Activism at Work
Posted by Jerry on May 29, 2008
Practically everyone I know at work has read at least one of the major works of Ayn Rand. They seem to regard her primarily as a literary figure, and I think, they mostly don’t much agree with (or understand) her philosophy. Rand’s novels, to them, are just that–novels; not a dramatization of a true philosophy of life, just an unusual and radical storyline.
My work also has both The Fountainhead and Atlas Shrugged in its library. It’s pretty clear that Rand has an established place in the corporate world–and is particularly well-known in India. I have blogged about Rand’s particular significance to Indians in previous posts.
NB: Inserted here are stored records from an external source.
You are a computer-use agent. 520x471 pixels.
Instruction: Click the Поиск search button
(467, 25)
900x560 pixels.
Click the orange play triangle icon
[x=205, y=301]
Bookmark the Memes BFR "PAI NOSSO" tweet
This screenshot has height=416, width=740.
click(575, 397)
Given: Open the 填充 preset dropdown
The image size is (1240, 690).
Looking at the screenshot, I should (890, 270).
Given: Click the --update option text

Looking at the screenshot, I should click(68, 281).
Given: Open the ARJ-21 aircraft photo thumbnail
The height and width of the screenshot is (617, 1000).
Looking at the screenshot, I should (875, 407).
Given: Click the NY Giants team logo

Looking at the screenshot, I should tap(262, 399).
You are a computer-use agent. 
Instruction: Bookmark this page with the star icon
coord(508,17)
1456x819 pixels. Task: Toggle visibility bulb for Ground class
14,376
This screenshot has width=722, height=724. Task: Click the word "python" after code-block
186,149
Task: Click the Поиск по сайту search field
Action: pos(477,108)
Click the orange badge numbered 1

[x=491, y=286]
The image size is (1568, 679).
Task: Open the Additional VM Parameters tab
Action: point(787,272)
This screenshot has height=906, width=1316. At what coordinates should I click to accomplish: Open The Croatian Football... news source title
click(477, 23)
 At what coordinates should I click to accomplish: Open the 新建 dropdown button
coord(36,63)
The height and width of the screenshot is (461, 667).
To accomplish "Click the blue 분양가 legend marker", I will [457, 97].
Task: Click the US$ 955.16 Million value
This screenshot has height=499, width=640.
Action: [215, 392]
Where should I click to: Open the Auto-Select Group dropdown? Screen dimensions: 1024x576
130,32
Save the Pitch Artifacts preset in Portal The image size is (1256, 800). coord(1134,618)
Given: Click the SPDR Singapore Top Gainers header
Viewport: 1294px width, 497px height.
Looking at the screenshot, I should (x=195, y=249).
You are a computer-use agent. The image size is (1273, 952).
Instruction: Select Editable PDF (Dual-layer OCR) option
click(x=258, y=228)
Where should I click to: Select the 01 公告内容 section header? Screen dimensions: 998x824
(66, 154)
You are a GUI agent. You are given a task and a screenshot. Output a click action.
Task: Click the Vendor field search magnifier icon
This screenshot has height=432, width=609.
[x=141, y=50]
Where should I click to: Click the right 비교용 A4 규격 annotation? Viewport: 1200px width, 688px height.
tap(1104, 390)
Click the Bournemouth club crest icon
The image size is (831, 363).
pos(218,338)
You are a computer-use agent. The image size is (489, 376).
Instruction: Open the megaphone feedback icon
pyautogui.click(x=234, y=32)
This Friday, I will be conducting an informal discussion session with my colleagues on Objectivism in general and The Fountainhead in particular, since that is the book most of them have read. Also, since they learned that I have studied Objectivism in some detail for so many years now, they were very eager to hear me make the case for the philosophy. I am happy to do it.
Rand continues to be a polarizing figure; and she still manages to get people involved in animated discussions. My colleagues have been excitedly talking about the Friday session all this week–everytime we gather in the cafeteria for a meal or snack or hang beside each other’s cubicles. I’ve already heard some of the usual criticisms carelessly thrown about: “she was too extreme. It’s too rigid.” But I resist the urge to engage them in full-on discussion because I want to make a proper, prepared, and well-organized presentation on the philosophy. However, I’m not going to be lecturing or doing most of the talking; I’d rather prefer to facilitate the discussion–offer some guideposts, introduce some new ideas, elicit opinions and reactions, ask them to probe deeper into their questions and reactions, etc.
Anyway, if this goes well, I expect to hold additional sessions on the philosophy. I am quite certain that people will want to have more things to say and hear about Rand. After these sessions, I would be eager to get them started on We The Living, because it is my favorite novel and which I have read three times now.